[Data on locating visible targets]
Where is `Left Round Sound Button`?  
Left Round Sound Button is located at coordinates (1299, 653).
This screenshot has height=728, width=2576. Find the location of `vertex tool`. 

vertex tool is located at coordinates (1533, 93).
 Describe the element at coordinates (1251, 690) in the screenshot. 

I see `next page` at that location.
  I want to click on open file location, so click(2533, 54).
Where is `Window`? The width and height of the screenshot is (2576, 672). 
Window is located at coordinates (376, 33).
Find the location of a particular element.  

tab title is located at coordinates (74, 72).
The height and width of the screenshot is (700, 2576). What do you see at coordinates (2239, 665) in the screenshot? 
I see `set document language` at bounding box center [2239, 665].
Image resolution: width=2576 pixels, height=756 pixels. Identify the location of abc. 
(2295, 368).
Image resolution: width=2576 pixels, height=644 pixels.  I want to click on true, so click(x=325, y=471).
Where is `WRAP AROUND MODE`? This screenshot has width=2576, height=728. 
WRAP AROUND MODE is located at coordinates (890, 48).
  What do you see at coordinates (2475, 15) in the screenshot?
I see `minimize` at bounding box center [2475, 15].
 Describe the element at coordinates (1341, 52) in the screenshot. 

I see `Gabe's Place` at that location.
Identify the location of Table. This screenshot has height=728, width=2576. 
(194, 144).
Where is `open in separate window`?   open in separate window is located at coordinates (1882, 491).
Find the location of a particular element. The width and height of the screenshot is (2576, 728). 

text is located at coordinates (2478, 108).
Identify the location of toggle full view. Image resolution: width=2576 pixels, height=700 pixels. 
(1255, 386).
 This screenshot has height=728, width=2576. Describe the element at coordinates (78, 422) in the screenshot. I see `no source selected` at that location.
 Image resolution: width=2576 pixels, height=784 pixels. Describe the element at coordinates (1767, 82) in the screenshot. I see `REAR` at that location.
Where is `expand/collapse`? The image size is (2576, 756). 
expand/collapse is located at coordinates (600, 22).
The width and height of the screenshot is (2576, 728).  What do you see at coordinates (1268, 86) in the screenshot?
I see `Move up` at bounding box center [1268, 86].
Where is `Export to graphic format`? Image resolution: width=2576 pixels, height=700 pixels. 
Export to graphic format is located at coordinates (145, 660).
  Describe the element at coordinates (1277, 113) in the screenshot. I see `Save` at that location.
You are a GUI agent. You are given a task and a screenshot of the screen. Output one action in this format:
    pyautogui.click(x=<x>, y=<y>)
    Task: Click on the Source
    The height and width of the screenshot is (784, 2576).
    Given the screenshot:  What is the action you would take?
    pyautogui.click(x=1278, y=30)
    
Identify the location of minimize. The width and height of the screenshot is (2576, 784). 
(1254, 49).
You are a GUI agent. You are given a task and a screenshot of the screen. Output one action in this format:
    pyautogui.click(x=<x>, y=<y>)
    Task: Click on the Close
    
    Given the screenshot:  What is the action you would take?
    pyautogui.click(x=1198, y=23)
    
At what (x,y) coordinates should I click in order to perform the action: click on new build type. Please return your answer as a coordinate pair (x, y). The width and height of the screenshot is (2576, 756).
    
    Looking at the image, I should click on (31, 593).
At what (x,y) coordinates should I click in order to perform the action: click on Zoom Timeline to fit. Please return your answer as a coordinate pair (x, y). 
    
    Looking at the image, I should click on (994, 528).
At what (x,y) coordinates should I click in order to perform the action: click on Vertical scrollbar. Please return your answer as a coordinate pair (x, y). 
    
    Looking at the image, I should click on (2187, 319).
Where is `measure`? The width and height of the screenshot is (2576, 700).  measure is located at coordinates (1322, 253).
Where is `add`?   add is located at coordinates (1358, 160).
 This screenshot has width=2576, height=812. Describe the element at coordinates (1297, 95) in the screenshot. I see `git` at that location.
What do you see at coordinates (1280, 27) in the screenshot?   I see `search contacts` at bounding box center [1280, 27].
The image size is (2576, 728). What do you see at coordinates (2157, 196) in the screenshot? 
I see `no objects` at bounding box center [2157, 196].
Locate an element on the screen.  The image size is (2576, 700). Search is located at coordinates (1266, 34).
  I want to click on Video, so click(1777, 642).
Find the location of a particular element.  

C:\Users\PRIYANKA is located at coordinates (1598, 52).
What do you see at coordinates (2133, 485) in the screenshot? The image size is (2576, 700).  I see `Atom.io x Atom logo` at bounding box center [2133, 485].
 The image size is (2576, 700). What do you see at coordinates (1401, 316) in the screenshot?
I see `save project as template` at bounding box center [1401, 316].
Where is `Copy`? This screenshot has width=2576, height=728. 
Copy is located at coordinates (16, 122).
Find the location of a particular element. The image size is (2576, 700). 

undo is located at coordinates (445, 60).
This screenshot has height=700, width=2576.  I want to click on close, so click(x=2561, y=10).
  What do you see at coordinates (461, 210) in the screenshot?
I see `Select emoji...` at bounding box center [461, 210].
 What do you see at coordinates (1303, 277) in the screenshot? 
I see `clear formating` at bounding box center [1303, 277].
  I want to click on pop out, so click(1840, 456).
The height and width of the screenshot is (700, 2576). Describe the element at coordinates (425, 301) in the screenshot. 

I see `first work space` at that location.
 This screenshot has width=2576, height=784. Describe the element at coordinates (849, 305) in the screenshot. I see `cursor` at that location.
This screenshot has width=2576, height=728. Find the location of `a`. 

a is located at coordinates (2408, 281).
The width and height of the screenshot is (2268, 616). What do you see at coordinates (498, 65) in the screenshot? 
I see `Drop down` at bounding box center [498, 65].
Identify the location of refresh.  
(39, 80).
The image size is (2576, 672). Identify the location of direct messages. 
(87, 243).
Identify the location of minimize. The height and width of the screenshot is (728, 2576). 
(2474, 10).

Goal: Copy every line of the rows above without any changes.

Correct response:
Where is `Left Round Sound Button`?  
Left Round Sound Button is located at coordinates (1299, 653).
This screenshot has height=728, width=2576. Find the location of `vertex tool`. 

vertex tool is located at coordinates (1533, 93).
 Describe the element at coordinates (1251, 690) in the screenshot. 

I see `next page` at that location.
  I want to click on open file location, so click(2533, 54).
Where is `Window`? The width and height of the screenshot is (2576, 672). 
Window is located at coordinates (376, 33).
Find the location of a particular element.  

tab title is located at coordinates (74, 72).
The height and width of the screenshot is (700, 2576). What do you see at coordinates (2239, 665) in the screenshot? 
I see `set document language` at bounding box center [2239, 665].
Image resolution: width=2576 pixels, height=756 pixels. Identify the location of abc. 
(2295, 368).
Image resolution: width=2576 pixels, height=644 pixels.  I want to click on true, so click(x=325, y=471).
Where is `WRAP AROUND MODE`? This screenshot has width=2576, height=728. 
WRAP AROUND MODE is located at coordinates (890, 48).
  What do you see at coordinates (2475, 15) in the screenshot?
I see `minimize` at bounding box center [2475, 15].
 Describe the element at coordinates (1341, 52) in the screenshot. 

I see `Gabe's Place` at that location.
Identify the location of Table. This screenshot has height=728, width=2576. 
(194, 144).
Where is `open in separate window`?   open in separate window is located at coordinates (1882, 491).
Find the location of a particular element. The width and height of the screenshot is (2576, 728). 

text is located at coordinates (2478, 108).
Identify the location of toggle full view. Image resolution: width=2576 pixels, height=700 pixels. 
(1255, 386).
 This screenshot has height=728, width=2576. Describe the element at coordinates (78, 422) in the screenshot. I see `no source selected` at that location.
 Image resolution: width=2576 pixels, height=784 pixels. Describe the element at coordinates (1767, 82) in the screenshot. I see `REAR` at that location.
Where is `expand/collapse`? The image size is (2576, 756). 
expand/collapse is located at coordinates (600, 22).
The width and height of the screenshot is (2576, 728).  What do you see at coordinates (1268, 86) in the screenshot?
I see `Move up` at bounding box center [1268, 86].
Where is `Export to graphic format`? Image resolution: width=2576 pixels, height=700 pixels. 
Export to graphic format is located at coordinates (145, 660).
  Describe the element at coordinates (1277, 113) in the screenshot. I see `Save` at that location.
You are a GUI agent. You are given a task and a screenshot of the screen. Output one action in this format:
    pyautogui.click(x=<x>, y=<y>)
    Task: Click on the Source
    The height and width of the screenshot is (784, 2576).
    Given the screenshot:  What is the action you would take?
    pyautogui.click(x=1278, y=30)
    
Identify the location of minimize. The width and height of the screenshot is (2576, 784). 
(1254, 49).
You are a GUI agent. You are given a task and a screenshot of the screen. Output one action in this format:
    pyautogui.click(x=<x>, y=<y>)
    Task: Click on the Close
    
    Given the screenshot:  What is the action you would take?
    pyautogui.click(x=1198, y=23)
    
At what (x,y) coordinates should I click in order to perform the action: click on new build type. Please return your answer as a coordinate pair (x, y). The width and height of the screenshot is (2576, 756).
    
    Looking at the image, I should click on (31, 593).
At what (x,y) coordinates should I click in order to perform the action: click on Zoom Timeline to fit. Please return your answer as a coordinate pair (x, y). 
    
    Looking at the image, I should click on (994, 528).
At what (x,y) coordinates should I click in order to perform the action: click on Vertical scrollbar. Please return your answer as a coordinate pair (x, y). 
    
    Looking at the image, I should click on (2187, 319).
Where is `measure`? The width and height of the screenshot is (2576, 700).  measure is located at coordinates (1322, 253).
Where is `add`?   add is located at coordinates (1358, 160).
 This screenshot has width=2576, height=812. Describe the element at coordinates (1297, 95) in the screenshot. I see `git` at that location.
What do you see at coordinates (1280, 27) in the screenshot?   I see `search contacts` at bounding box center [1280, 27].
The image size is (2576, 728). What do you see at coordinates (2157, 196) in the screenshot? 
I see `no objects` at bounding box center [2157, 196].
Locate an element on the screen.  The image size is (2576, 700). Search is located at coordinates (1266, 34).
  I want to click on Video, so click(1777, 642).
Find the location of a particular element.  

C:\Users\PRIYANKA is located at coordinates (1598, 52).
What do you see at coordinates (2133, 485) in the screenshot? The image size is (2576, 700).  I see `Atom.io x Atom logo` at bounding box center [2133, 485].
 The image size is (2576, 700). What do you see at coordinates (1401, 316) in the screenshot?
I see `save project as template` at bounding box center [1401, 316].
Where is `Copy`? This screenshot has width=2576, height=728. 
Copy is located at coordinates (16, 122).
Find the location of a particular element. The image size is (2576, 700). 

undo is located at coordinates (445, 60).
This screenshot has height=700, width=2576.  I want to click on close, so click(x=2561, y=10).
  What do you see at coordinates (461, 210) in the screenshot?
I see `Select emoji...` at bounding box center [461, 210].
 What do you see at coordinates (1303, 277) in the screenshot? 
I see `clear formating` at bounding box center [1303, 277].
  I want to click on pop out, so click(1840, 456).
The height and width of the screenshot is (700, 2576). Describe the element at coordinates (425, 301) in the screenshot. 

I see `first work space` at that location.
 This screenshot has width=2576, height=784. Describe the element at coordinates (849, 305) in the screenshot. I see `cursor` at that location.
This screenshot has width=2576, height=728. Find the location of `a`. 

a is located at coordinates (2408, 281).
The width and height of the screenshot is (2268, 616). What do you see at coordinates (498, 65) in the screenshot? 
I see `Drop down` at bounding box center [498, 65].
Identify the location of refresh.  
(39, 80).
The image size is (2576, 672). Identify the location of direct messages. 
(87, 243).
Identify the location of minimize. The height and width of the screenshot is (728, 2576). 
(2474, 10).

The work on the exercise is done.